We evaluate our proposed Transformer model on the UJIndoorLoc public dataset (UJI) for comparison with existing techniques and a larger private dataset with approximately ten times more training and validation samples. We discuss our results from training and testing on both public and private dataset but only describe the public dataset in this section. The private datasets were constructed with similar details but differed in the number of samples, unique locations and WAP. UJIIndoorLoc [15] is the largest and most widely referenced dataset within the indoor localization literature and is easily accessible from the UC Irvine machine learning repository. The UJI dataset was compiled in 2013 at the Jaume I University, Castello de la Plana, Valencian Community, Spain and is partitioned into a training and validation set comprising 19,937 and 1,111 records, respectively. Twenty (20) users on twenty-five (25) different android devices took measurements across three (3) buildings, each with four (4) floors on average, spanning a space of 110,000 m2. The training and testing (addressed as validation in UJI) sets were generated four months apart to ensure data independence.
Advancement in Indoor Localization Technology:The proposed Hyper-class Transformer (HyTra) suggests a novel approach to indoor localization using Transformer-based models, departing from traditional machine learning techniques.

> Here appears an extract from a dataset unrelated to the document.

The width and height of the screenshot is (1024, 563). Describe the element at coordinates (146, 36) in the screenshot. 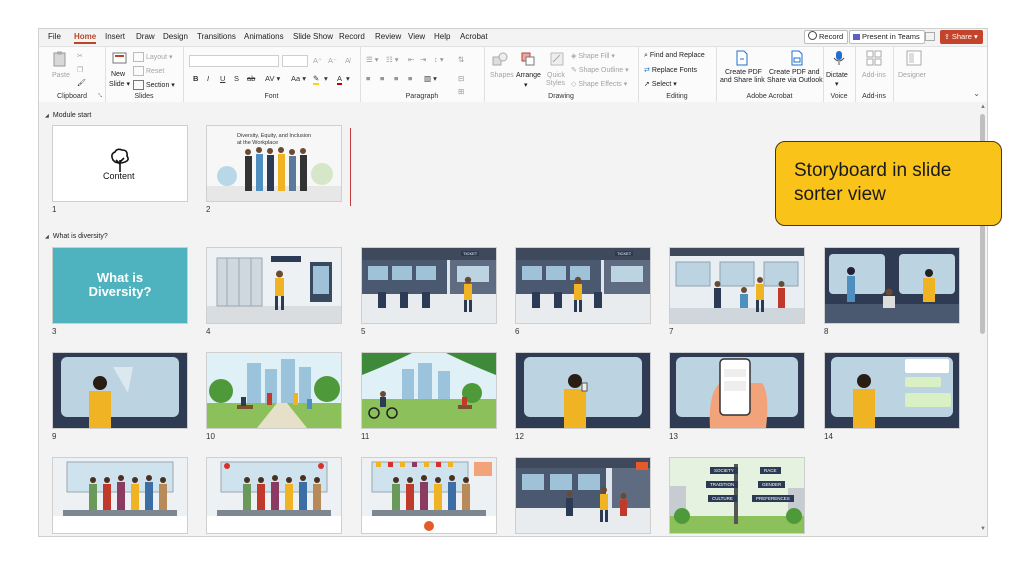

I see `tab-draw: Draw` at that location.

Integration of Deep Learning in WiFi Fingerprinting:The integration of deep learning, specifically the Transformer architecture, into WiFi fingerprinting for indoor localization represents a shift towards more sophisticated and powerful modeling techniques.
Application of NLP Concepts to Wireless Networks:This approach might leverage the strengths of NLP models in understanding sequential data, potentially enhancing the accuracy of location prediction based on the sequence of observed WAPs.

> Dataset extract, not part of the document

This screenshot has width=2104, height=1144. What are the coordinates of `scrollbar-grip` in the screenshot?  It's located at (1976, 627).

Scalability and Generalization:If the model performs well across datasets of varying sizes, it suggests that the HyTra approach is not limited to specific conditions or dataset characteristics, making it more adaptable for real-world scenarios.
Indoor Navigation and Positioning:The emphasis on classifying complex indoor environments suggests potential applications in indoor navigation, location-based services, or facility management.
Transformer-Based Approach: The use of a Transformer-based Encoder-Only network sets it apart, offering a potentially more effective solution for indoor environment classification.
SPOT and UJI Datasets: Mention of testing on private (SPOT) and public (UJI) datasets, along with performance improvements with increased training samples, indicates a thorough evaluation and potential scalability.
Performance Metrics:The reported floor accuracy of 96.47% on the UJI dataset suggests strong performance compared to existing deep-learning-based techniques.